- _Excerpted passage_:
- - - - - - -

Cleveland's rate is around 50 percent, less than the 2010 census count

CLEVELAND — The 2020 U.S. Census count will ripple through Northeast Ohio communities for a decade, the blueprint for dividing hundreds of millions of taxpayer dollars for schools, hospitals, roads and senior services and more.

It dictates how many people represent communities in Congress and on city councils in some places such as Cleveland. The information collected even guides whether Starbucks or Target open stores in a community.

Done every 10 years, the current census count ends Sept. 30th.

As of today, 66 percent of Cuyahoga County households have responded, with surrounding counties doing slightly better.

In Cleveland, the figure is just 50 percent, below the 2010 Census-response rate of 56 percent. In East Cleveland, the rate is even worse.

Every person counted generates $1,800 in federal money that returns home, one study shows.

That’s why county officials and others have been targeting hard-to-reach households.

People don’t respond for many reasons, said Erika Anthony of Cleveland VOTES, a nonprofit leading the Census count in neighborhoods.

“The mistrust of government, especially for black and brown people is not something new or unique in 2020,” she said.

Other reasons included unstable living arrangements and a lack of access to the internet at a time when the Census Bureau is putting more resources behind encouraging people to respond online.

Cuyahoga County and other groups began making plans in 2019 to boost response rate through organized peer-to-peer contact and door-knocking. But the pandemic crushed those efforts.

“But this year because we can’t be in physical proximity to them in the same way this really has compromised our ability to get what the census calls the hard-count population,” Anthony said.

- - - - - - -

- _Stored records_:
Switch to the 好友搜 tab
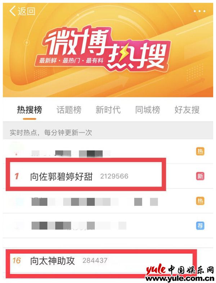 click(187, 110)
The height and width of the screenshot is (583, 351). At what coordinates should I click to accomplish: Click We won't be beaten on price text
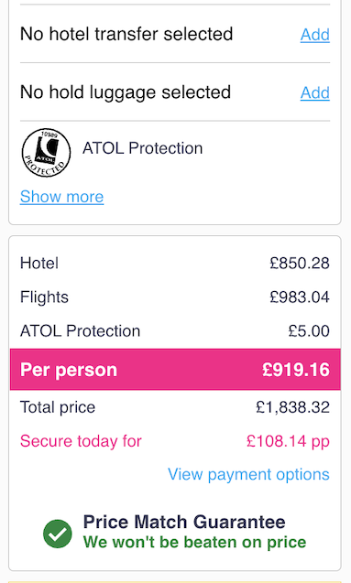[x=194, y=542]
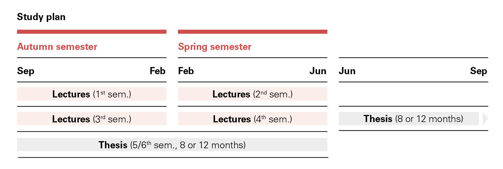The image size is (503, 169).
Task: Choose the Lectures (4th sem.) block
Action: [x=252, y=119]
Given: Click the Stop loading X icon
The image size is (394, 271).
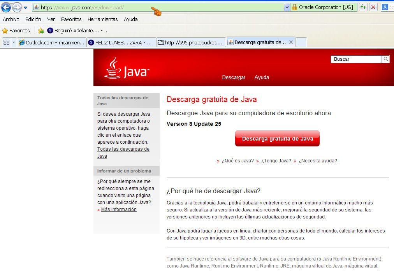Looking at the screenshot, I should point(373,7).
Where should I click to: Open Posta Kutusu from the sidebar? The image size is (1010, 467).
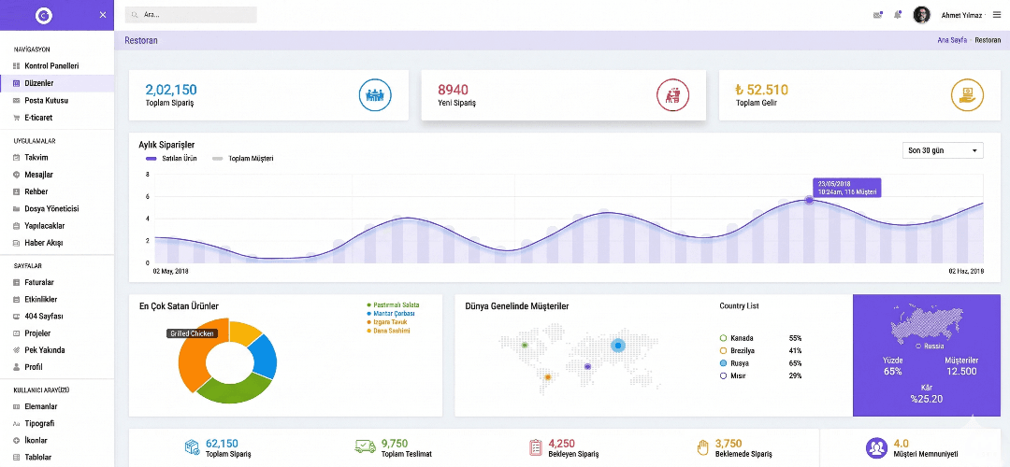pyautogui.click(x=46, y=100)
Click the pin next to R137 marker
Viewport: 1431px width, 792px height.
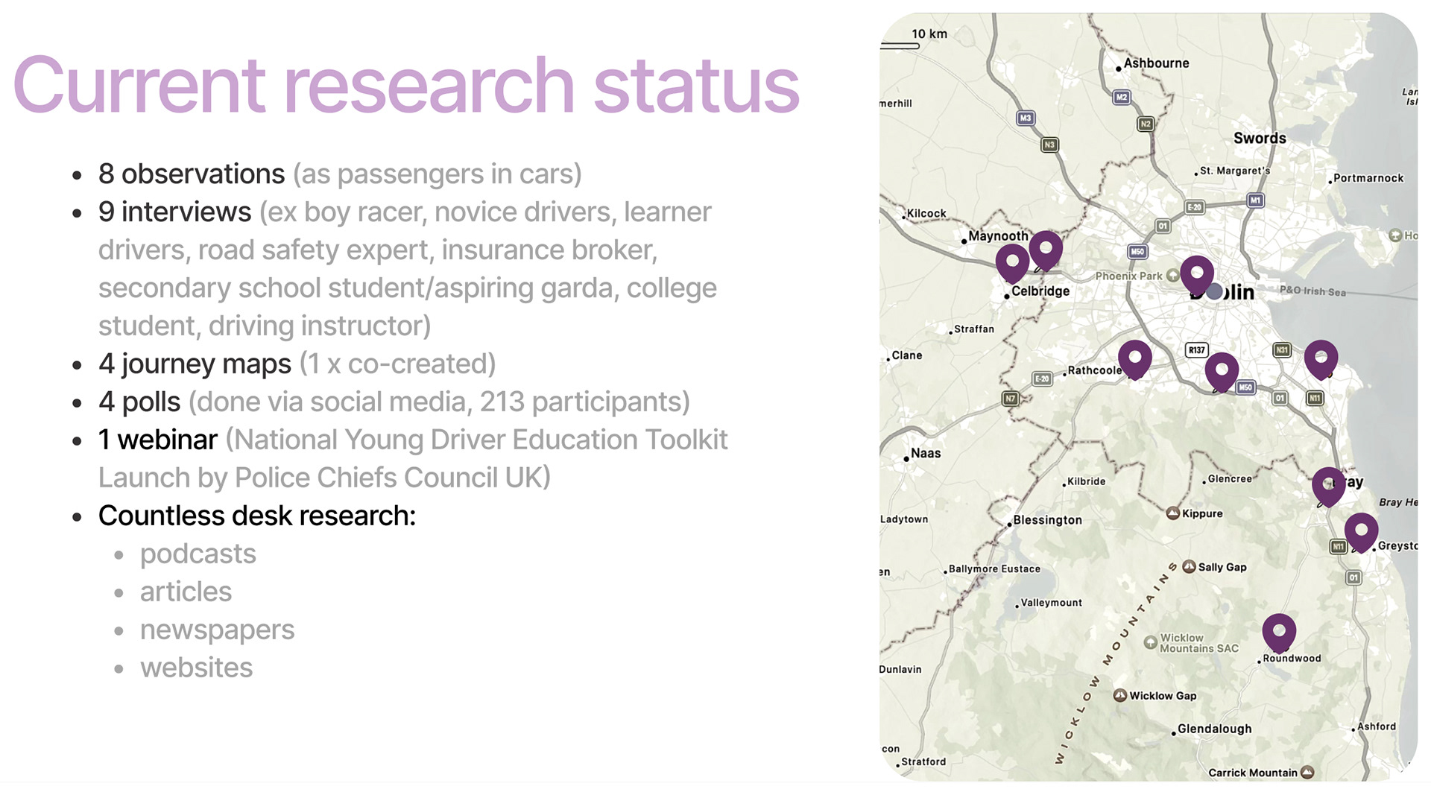(1222, 373)
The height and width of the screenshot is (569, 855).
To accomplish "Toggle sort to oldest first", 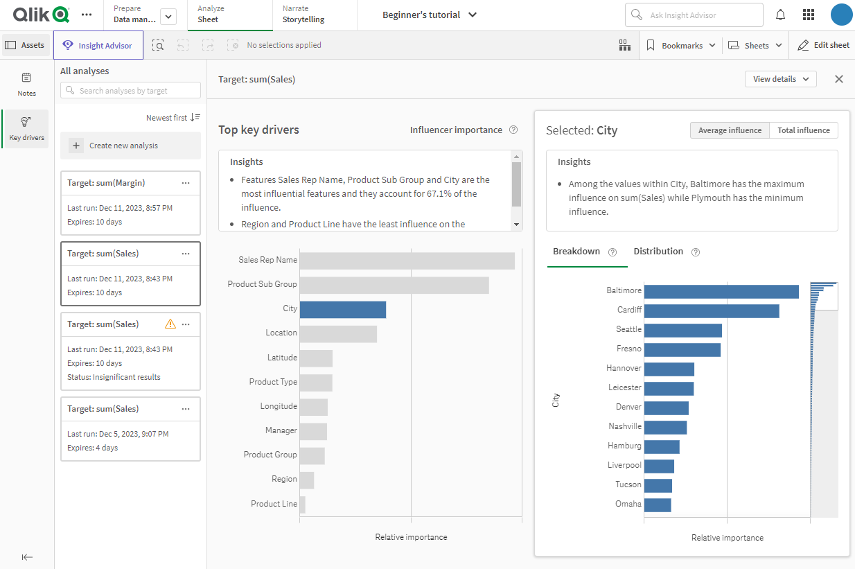I will tap(173, 117).
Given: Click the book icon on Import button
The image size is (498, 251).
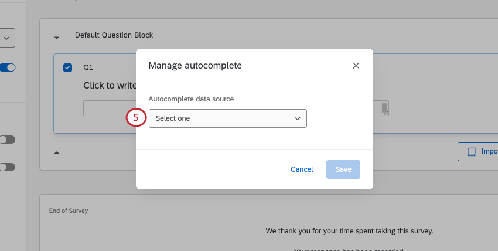Looking at the screenshot, I should click(471, 152).
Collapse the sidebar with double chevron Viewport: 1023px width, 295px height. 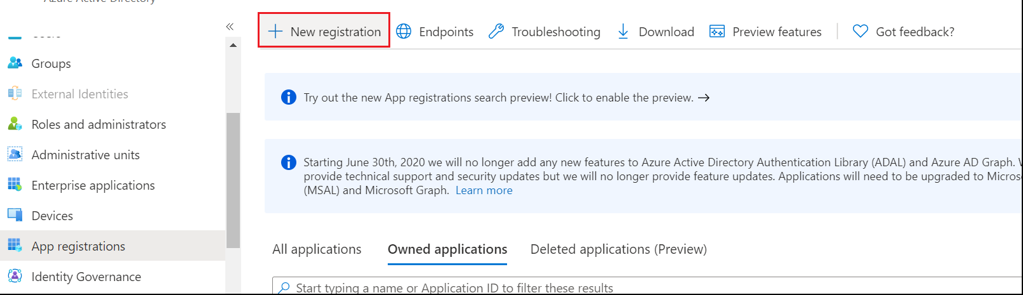point(230,27)
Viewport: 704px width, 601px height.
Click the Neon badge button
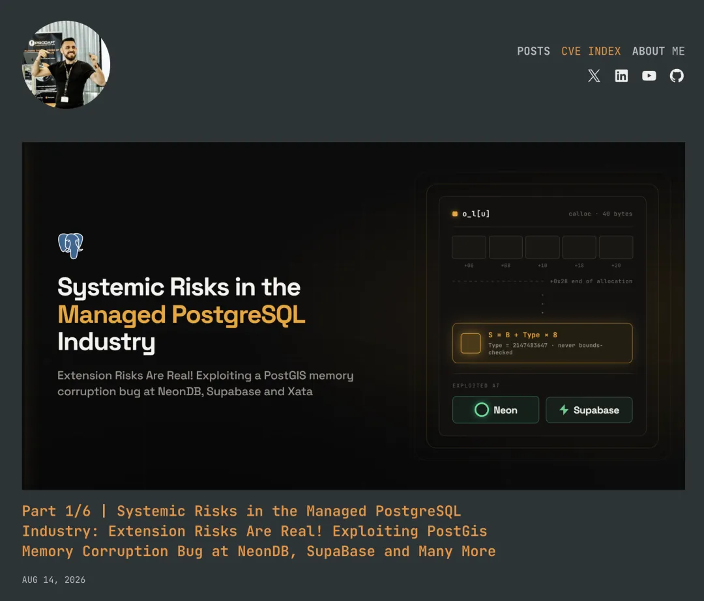(x=495, y=410)
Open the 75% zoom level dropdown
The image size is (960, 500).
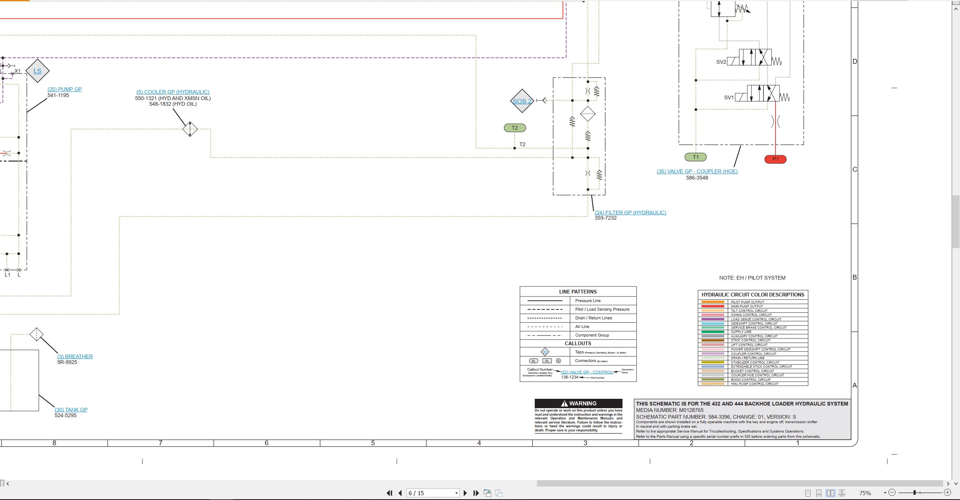(x=885, y=493)
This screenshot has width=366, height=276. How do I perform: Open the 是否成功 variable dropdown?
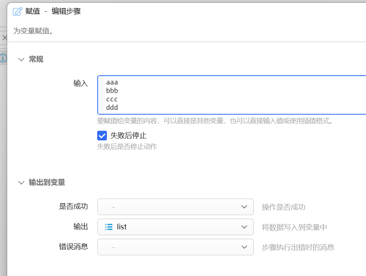point(175,207)
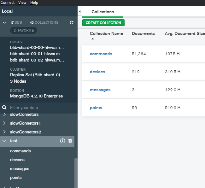This screenshot has height=188, width=205.
Task: Click the search magnifier icon in sidebar
Action: coord(4,108)
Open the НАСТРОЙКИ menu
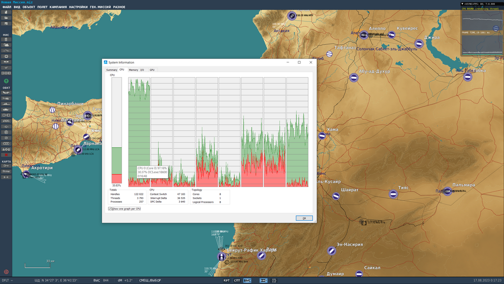Viewport: 504px width, 284px height. click(78, 7)
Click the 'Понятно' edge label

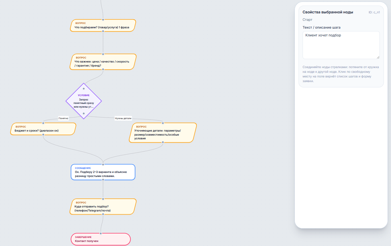[64, 118]
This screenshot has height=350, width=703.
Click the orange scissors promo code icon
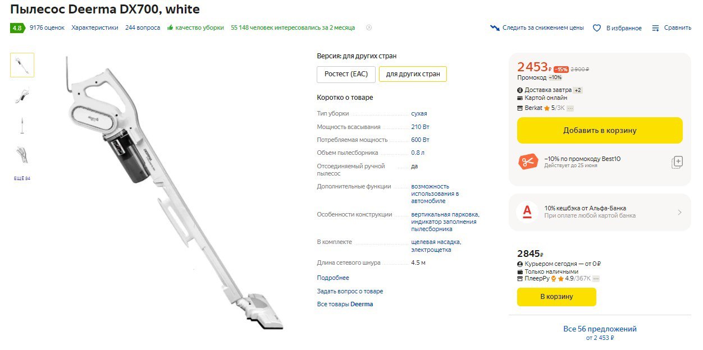tap(527, 162)
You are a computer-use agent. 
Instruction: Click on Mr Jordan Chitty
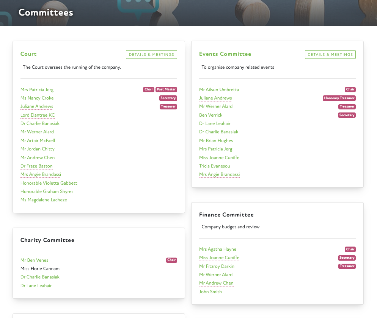pyautogui.click(x=37, y=149)
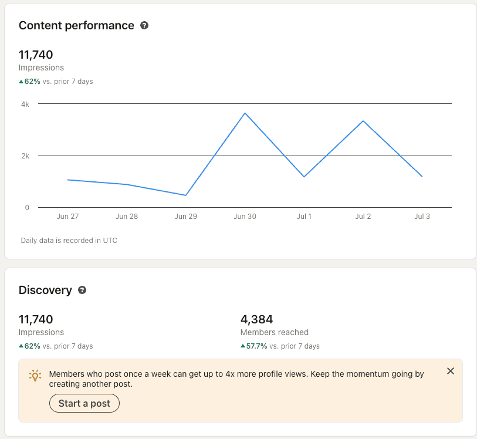Click the Jun 27 x-axis date label

pos(67,217)

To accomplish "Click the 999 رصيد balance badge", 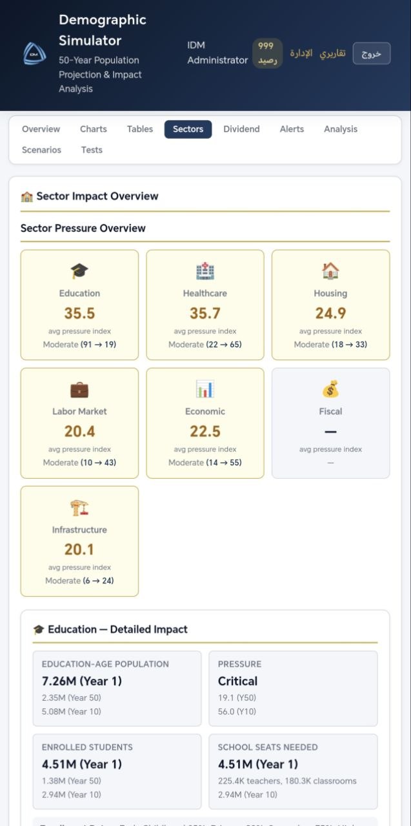I will (267, 53).
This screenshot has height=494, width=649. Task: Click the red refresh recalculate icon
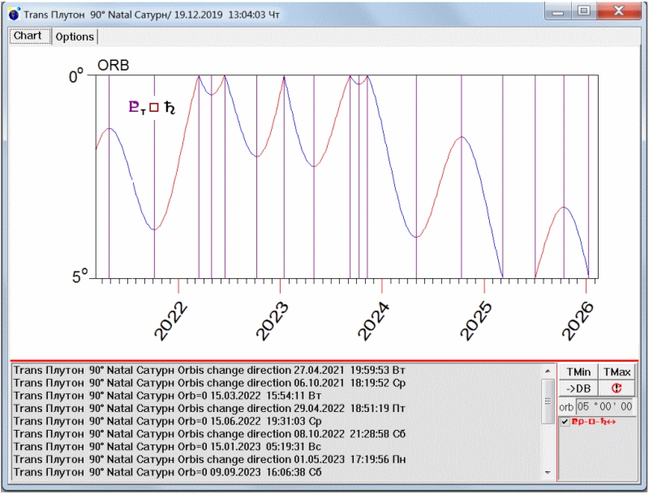(x=617, y=388)
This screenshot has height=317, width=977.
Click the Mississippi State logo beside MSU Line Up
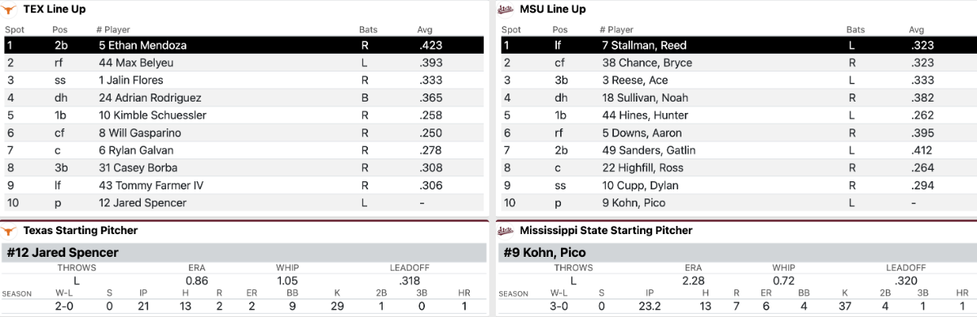[x=505, y=9]
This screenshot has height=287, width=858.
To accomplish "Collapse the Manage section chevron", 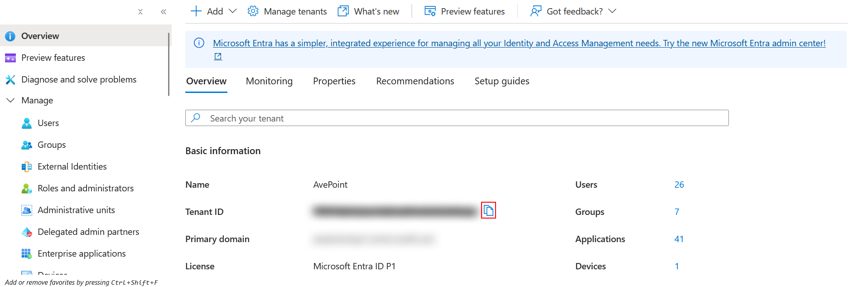I will pos(10,100).
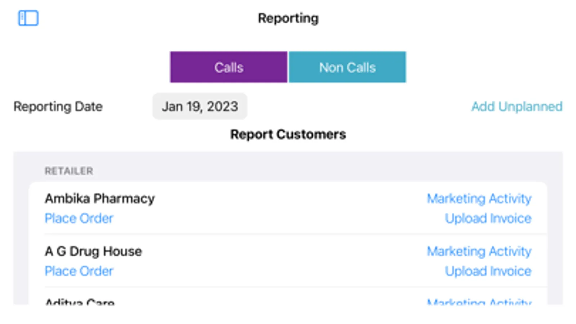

- - - - - - -

- _Study questions_:
1. Decide whether each statement agrees with the article on Cleveland's census response, answering yes or no and quoting the words that settle it: (a) The current census count ends Sept. 30th. (b) Cleveland's current response rate is higher than its 2010 rate. (c) Cuyahoga County began making plans in 2019 to boost the response rate.
2. Supply the next few paragraphs of the article on Cleveland's census response, picking up after Anthony's last remark.

- _Written responses_:
1.
(a) Yes: "the current census count ends Sept. 30th."
(b) No: "below the 2010 Census-response rate of 56 percent."
(c) Yes: "Cuyahoga County and other groups began making plans in 2019 to boost response rate"

2.
In-person canvassing started mid-August, when census workers began knocking on doors to conduct interviews in person. Census workers have been wearing personal protective equipment and been carrying computer tablets this year to help people respond online.  

Cuyahoga County partnered with dozens of organizations, including libraries to help residents respond online or seek help in filling out the census survey. The county is also staging events at grocery stores and foodbanks to reach large volumes of people.

Even so, Cuyahoga County’s census point person, Simeon Best, said outreach workers have had trouble getting face-to-face in some places.

 “We are hearing a lot of feedback from enumerators that have been hired that it is not easy getting to certain apartment buildings and certain houses,” he said. “They just don’t’ feel comfortable.”

Anthony said people will be most likely to respond after hearing from their network of family and friends about the importance of being counted.  

 “We have to understand that at the end of the day, as individuals we have different folks we trust and believe in to get information,” she said.

Anthony said her organization is building a playbook on its efforts this year that she said could be used for reaching people in the next census in 2030. It will be archived by the Cleveland Public Library.

Given the stakes, she said, it’s never too early to plan.